From: Peter Kirk (peterkirk@qaya.org)
Date: Thu Oct 16 2003 - 16:29:44 CST
On 16/10/2003 12:38, Peter Constable wrote:
>>-----Original Message-----
>>From: unicode-bounce@unicode.org [mailto:unicode-bounce@unicode.org]
>>    
>>
>On
>  
>
>>Behalf Of Asmus Freytag
>>    
>>
>
>
>  
>
>>>>Canonical equivalence must be taken into account in rendering
>>>>        
>>>>
>multiple
>  
>
>>>>accents, so that any two canonically equivalent sequences display as
>>>>        
>>>>
>the
>  
>
>>same.
>>
>>This statement goes to the core of Unicode. If it is followed, it
>>guarantees that normalizing a string does not change its appearance
>>    
>>
>(and
>  
>
>>therefore it remains the 'same' string as far as the user is
>>    
>>
>concerned.)
>
>I agree in principle. There are two ways in which the philosophy behind
>this breaks down in real life, though:
>
>1. There are cases of combining marks given a class of 0, meaning that
>combinations of marks in different positions relative to the base will
>be visually indistinguishable, but the encoded representations are not
>the same, and not canonically equivalent. E.g. (taken from someone else
>on the Indic list) Devanagari ka + i + u vs. ka + u + i.
>  
>
As we are talking about rendering rather than operations on the backing 
store, this is actually irrelevant. If two sequences are visually 
indistinguishable (with the particular font in use), a rendering engine 
can safely map them together even if they are not canonically 
equivalent, as long as the backing store is unchanged.
>2. Relying on normalization, and specifically canonical ordering, to
>happen in a rendering engine IS liable to be a noticeable performance
>issue. I suggest that whoever wrote
>
>  
>
>>Rendering systems should handle any of the canonically equivalent 
>>orders of combining marks. This is not a performance issue: The amount
>>    
>>
>>of time necessary to reorder combining marks is insignificant compared
>>    
>>
>>to the time necessary to carry out other work required for rendering.
>>    
>>
>
>was not speaking from experience.
>
>  
>
I wonder if anyone involved in this is speaking from real experience. 
Peter, I don't think your old company actually tried to implement such 
reordering; Sharon tells me that the idea was suggested, but rejected 
for reasons unrelated to performance. I have heard that your new company 
has tried it and has claimed that for Hebrew the performance hit is 
unacceptable. I am still sceptical of this claim. Presumably this was 
done by adding a reordering step to an existing rendering engine. But 
was this reordering properly optimised in binary code, or was it just 
bolted on to an unsuitable architecture using a high level language 
designed for the different purpose of glyph level reordering?

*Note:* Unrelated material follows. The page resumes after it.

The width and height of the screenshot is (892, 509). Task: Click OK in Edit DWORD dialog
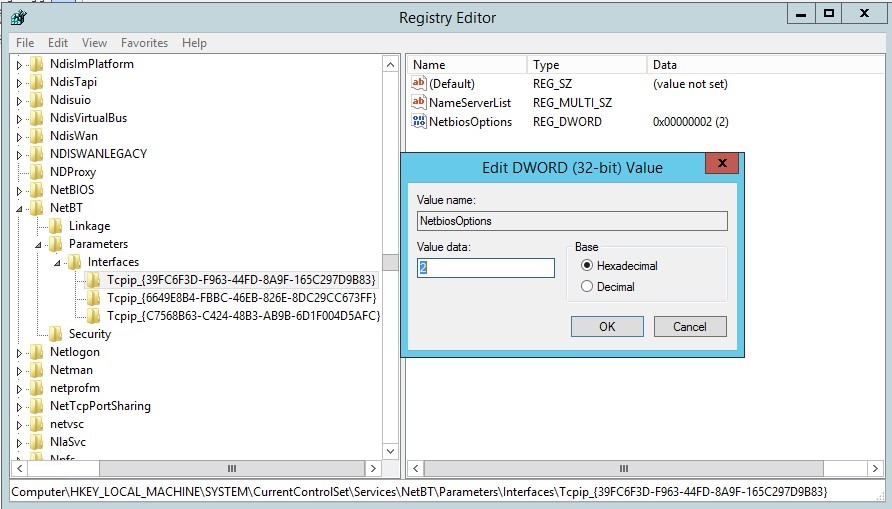[607, 327]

Also, as I just pointed out in a separate posting, there should be no 
performance hit for unpointed modern Hebrew as there are no combining 
marks to be reordered. The relatively few users of pointed Hebrew would 
prefer to see their text rendered correctly if a little slowly rather 
than quickly but incorrectly.
If, as you agree in principle, this is an issue which goes to the core 
of Unicode, should you not be prepared to take some small performance 
hit in order to conform properly to the architecture?
> ...
>
>If what is normalized is the backing store. If what is normalized is a
>string at an intermediate stage in the rendering process, then this is
>not the case. The reason is the number of times text-rendering APIs get
>called. ...
>
If it is unavoidable to call the same routine (for sorting or any other 
purpose) multiple times with the same data, the results can be cached so 
that they do not have to be recalculated each time.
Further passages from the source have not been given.